Les audits énergétiques et les conseils en énergie sont également essentiels pour alléger les lourdes factures d’énergie et améliorer les conditions de vie. Les conseillers en énergie, qui travaillent en étroite collaboration avec les ménages vulnérables, peuvent appréhender leur situation sous un angle multidimensionnel (social, économique, sanitaire…). Que leurs activités portent sur le comportement des ménages, les appareils électroménagers, l’isolation, ou encore le choix des fournisseurs d’énergie, les résultats peuvent être immédiats et significatifs. C’est le cas par exemple de l’Office de l’énergie de la ville de Valencia, où les interventions des conseillers énergie ont permis de réaliser jusqu’à 500 € d’économie sur un an, ou encore du fonds d’aide à l’électricité Caritas-Verbund de Francfort, ou du programme SLIME en France.

Les réseaux de chauffage et de refroidissement urbains sont une solution efficace pour fournir un confort thermique abordable et à faible émission de carbone aux ménages. Energy Cities fait partie du projet HeatNet, dont le guide à destination des collectivités locales vise à donner, étape par étape, des conseils techniques et financiers, ainsi que des recommandations politiques.

– Les villes sont également les mieux placées pour soutenir les communautés énergétiques locales. Ces communautés peuvent soit utiliser leurs revenus pour lutter contre la précarité énergétique soit aider directement les populations les plus vulnérables en leur permettant de devenir producteurs d’énergies renouvelables. Les municipalités ont également un rôle à jouer dans la promotion des acteurs locaux de l’énergie engagés dans une démarche à vocation sociale. Le projet POWER UP, par exemple, entend développer des projets pilotes, co-créés avec des ménages en situation de précarité énergétique, afin de fournir de l’énergie produite localement ainsi que des services en matière d’efficacité énergétique.

– Enfin, même s’il est nécessaire de s’attaquer aux facteurs structurels de la précarité énergétique, un soutien financier direct aux ménages les plus vulnérables reste vital pour ne pas les obliger à devoir choisir entre « manger » ou « se chauffer ».

Qu’en est-il du financement de ces initiatives ?

Il existe de  nombreux instruments européens. Certains d’entre eux ne sont disponibles que dans le cadre de programmes de financement nationaux, comme la Facilité pour la reprise et la résilience. Pour leurs actions pilotes, les villes et autres organismes locaux peuvent s’adresser directement aux programmes et instruments financés par l’UE, tels que les programmes LIFE ou Horizon Europe.
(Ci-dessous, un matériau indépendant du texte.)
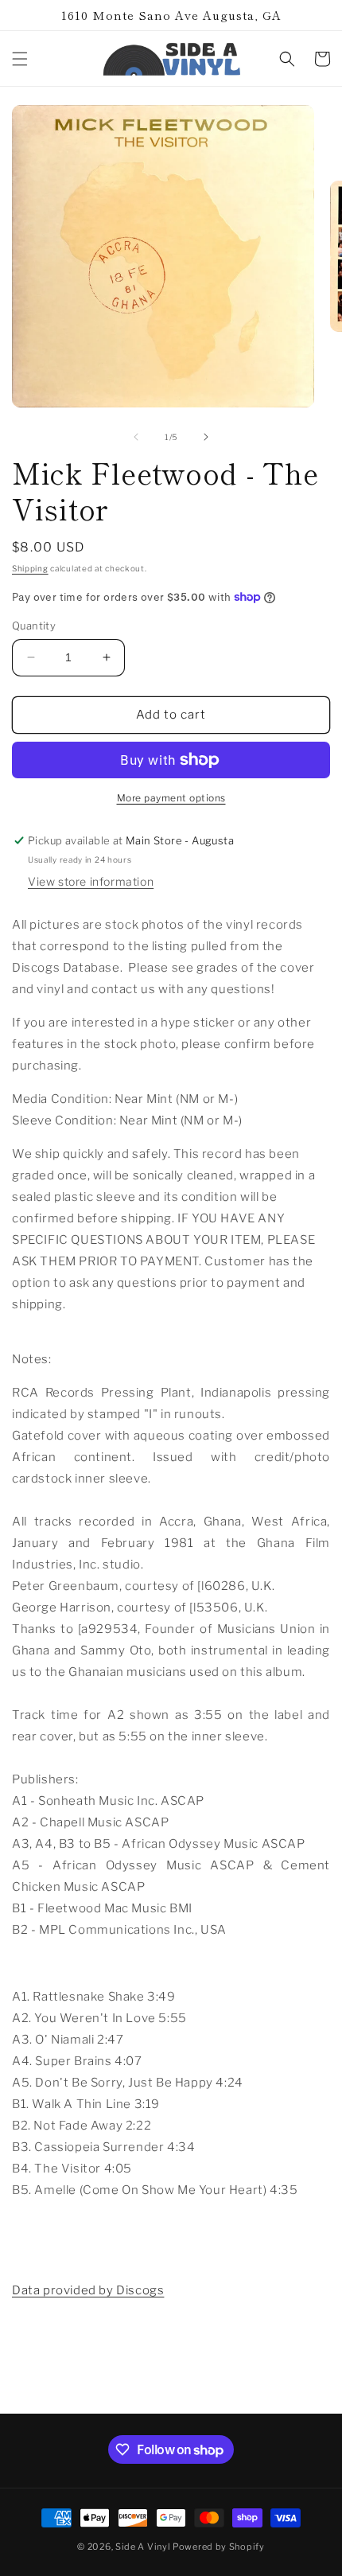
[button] (19, 58)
Les concepts d’investissement peuvent recevoir le soutien de la facilité EU City ou du programme ELENA. Le dernier guide d’Energy Cities sur les opportunités de financement de l’action climatique peut également répondre à vos doutes et questions concernant les mesures de lutte contre la précarité énergétique. Les programmes et les conditions de candidature évoluent rapidement. Nous vous tiendrons informés des nouvelles opportunités dès qu’elles se présenteront.